- Task directions
Copy word for word, please, the lines of the entries below running from the one containing "Given: Click the battery" to the one containing "Given: Focus the email address input field", both ends included.

[Records drawn from a dataset]
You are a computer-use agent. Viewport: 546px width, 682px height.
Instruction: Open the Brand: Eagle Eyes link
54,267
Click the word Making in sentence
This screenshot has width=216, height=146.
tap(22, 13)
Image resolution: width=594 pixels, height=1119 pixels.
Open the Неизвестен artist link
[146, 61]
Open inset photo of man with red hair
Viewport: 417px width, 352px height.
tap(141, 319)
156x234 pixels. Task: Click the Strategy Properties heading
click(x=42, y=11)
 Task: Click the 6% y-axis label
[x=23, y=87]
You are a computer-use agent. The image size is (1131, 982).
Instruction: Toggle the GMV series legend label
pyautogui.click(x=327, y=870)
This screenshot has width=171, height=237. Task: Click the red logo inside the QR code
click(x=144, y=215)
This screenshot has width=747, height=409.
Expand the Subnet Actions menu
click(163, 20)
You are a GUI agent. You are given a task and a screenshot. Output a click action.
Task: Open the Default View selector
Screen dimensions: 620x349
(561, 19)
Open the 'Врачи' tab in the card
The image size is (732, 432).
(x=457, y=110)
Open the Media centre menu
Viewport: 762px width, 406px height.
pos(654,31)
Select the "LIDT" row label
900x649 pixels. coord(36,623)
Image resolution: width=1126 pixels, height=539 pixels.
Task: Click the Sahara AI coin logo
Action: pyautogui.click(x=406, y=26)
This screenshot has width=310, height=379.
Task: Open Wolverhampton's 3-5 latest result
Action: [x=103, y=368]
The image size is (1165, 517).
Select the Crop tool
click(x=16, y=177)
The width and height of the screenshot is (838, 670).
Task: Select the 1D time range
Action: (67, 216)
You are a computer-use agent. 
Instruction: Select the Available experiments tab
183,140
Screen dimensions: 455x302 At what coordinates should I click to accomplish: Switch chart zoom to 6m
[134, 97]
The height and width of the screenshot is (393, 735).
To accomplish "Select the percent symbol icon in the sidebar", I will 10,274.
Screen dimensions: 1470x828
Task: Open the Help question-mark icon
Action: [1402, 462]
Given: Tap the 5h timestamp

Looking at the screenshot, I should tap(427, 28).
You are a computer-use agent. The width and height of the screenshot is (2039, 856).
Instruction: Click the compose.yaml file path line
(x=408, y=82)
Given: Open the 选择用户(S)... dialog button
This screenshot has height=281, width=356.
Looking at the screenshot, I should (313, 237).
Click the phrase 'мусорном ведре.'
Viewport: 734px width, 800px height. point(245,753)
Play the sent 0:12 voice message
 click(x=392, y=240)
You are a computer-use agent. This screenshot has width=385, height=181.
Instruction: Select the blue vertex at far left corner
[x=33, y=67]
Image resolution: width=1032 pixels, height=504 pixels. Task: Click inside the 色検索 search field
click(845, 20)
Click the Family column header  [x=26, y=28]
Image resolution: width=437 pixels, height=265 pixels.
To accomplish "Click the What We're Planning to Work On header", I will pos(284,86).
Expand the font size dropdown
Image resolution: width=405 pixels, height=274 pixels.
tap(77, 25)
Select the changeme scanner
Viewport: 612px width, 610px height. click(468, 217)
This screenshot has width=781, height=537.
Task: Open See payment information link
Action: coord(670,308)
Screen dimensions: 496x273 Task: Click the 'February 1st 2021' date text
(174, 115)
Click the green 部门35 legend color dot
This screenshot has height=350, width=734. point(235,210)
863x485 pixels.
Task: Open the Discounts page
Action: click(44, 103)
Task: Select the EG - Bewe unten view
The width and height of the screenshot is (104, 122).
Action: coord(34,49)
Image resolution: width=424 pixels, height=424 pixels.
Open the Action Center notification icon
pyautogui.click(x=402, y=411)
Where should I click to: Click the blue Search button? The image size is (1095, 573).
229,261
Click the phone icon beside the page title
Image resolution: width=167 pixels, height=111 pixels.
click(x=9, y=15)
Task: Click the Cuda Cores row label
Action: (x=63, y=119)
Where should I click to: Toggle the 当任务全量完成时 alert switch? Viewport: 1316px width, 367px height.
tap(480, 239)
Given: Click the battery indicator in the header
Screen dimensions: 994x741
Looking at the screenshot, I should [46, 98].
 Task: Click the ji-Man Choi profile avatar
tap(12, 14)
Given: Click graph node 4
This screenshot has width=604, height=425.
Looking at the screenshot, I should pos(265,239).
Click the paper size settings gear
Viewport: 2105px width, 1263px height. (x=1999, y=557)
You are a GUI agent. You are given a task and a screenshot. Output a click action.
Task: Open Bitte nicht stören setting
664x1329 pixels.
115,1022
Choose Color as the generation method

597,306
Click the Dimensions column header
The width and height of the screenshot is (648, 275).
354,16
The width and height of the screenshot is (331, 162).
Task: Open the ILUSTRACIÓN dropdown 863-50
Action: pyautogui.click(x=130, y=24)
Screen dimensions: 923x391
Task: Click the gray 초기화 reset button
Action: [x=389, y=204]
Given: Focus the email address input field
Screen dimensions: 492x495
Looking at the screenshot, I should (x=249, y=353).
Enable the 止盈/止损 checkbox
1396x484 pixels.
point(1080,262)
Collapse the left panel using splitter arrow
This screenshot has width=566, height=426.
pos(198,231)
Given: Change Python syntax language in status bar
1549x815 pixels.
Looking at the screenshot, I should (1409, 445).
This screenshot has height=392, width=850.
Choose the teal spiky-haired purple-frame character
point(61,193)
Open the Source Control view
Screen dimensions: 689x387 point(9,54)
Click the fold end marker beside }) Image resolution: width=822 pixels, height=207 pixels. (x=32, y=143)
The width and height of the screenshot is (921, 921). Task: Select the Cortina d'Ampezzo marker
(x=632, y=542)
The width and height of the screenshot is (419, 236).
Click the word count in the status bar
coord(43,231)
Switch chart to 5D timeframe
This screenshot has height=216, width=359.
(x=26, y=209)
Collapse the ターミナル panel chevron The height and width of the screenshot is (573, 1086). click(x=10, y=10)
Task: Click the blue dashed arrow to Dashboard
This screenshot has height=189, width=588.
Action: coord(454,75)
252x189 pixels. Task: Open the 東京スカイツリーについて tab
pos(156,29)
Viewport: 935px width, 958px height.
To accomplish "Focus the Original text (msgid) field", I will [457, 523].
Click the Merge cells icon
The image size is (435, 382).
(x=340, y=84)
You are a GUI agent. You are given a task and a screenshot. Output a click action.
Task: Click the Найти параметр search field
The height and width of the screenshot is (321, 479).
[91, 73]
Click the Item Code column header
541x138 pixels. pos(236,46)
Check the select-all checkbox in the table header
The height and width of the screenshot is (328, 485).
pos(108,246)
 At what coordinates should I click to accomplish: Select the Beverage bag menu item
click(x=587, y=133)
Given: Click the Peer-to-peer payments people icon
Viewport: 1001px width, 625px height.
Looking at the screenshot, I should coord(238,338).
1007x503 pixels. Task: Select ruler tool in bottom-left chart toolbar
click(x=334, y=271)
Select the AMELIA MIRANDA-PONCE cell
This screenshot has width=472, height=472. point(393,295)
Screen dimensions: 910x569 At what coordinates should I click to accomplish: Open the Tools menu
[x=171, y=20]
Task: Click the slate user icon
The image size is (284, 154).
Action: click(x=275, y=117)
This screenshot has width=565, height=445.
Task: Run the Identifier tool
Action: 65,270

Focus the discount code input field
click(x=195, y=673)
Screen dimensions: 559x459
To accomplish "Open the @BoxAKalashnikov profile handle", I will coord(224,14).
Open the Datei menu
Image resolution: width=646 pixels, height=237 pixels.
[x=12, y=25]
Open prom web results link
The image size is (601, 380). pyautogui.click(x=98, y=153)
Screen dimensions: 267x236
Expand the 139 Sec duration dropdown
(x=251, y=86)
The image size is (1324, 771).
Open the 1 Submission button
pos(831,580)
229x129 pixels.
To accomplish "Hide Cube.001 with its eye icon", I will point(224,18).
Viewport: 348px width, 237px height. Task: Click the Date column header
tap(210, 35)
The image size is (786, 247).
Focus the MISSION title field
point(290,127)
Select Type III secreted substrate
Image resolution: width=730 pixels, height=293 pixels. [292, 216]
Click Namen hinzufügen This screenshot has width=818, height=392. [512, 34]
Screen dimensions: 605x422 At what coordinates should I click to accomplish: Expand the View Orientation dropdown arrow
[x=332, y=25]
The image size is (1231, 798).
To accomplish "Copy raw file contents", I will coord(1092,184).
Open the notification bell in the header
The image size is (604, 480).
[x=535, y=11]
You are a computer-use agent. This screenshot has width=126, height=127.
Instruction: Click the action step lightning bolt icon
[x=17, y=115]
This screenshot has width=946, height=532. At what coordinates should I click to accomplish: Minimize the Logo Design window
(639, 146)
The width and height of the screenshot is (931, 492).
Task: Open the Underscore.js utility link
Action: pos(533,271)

- Task output
Given: Click the battery indicator in the header
Screen dimensions: 994x741
Looking at the screenshot, I should [46, 98].
 Task: Click the ji-Man Choi profile avatar
tap(12, 14)
Given: Click graph node 4
This screenshot has width=604, height=425.
Looking at the screenshot, I should pos(265,239).
Click the paper size settings gear
Viewport: 2105px width, 1263px height. (x=1999, y=557)
You are a GUI agent. You are given a task and a screenshot. Output a click action.
Task: Open Bitte nicht stören setting
664x1329 pixels.
115,1022
Choose Color as the generation method

597,306
Click the Dimensions column header
The width and height of the screenshot is (648, 275).
354,16
The width and height of the screenshot is (331, 162).
Task: Open the ILUSTRACIÓN dropdown 863-50
Action: pyautogui.click(x=130, y=24)
Screen dimensions: 923x391
Task: Click the gray 초기화 reset button
Action: [x=389, y=204]
Given: Focus the email address input field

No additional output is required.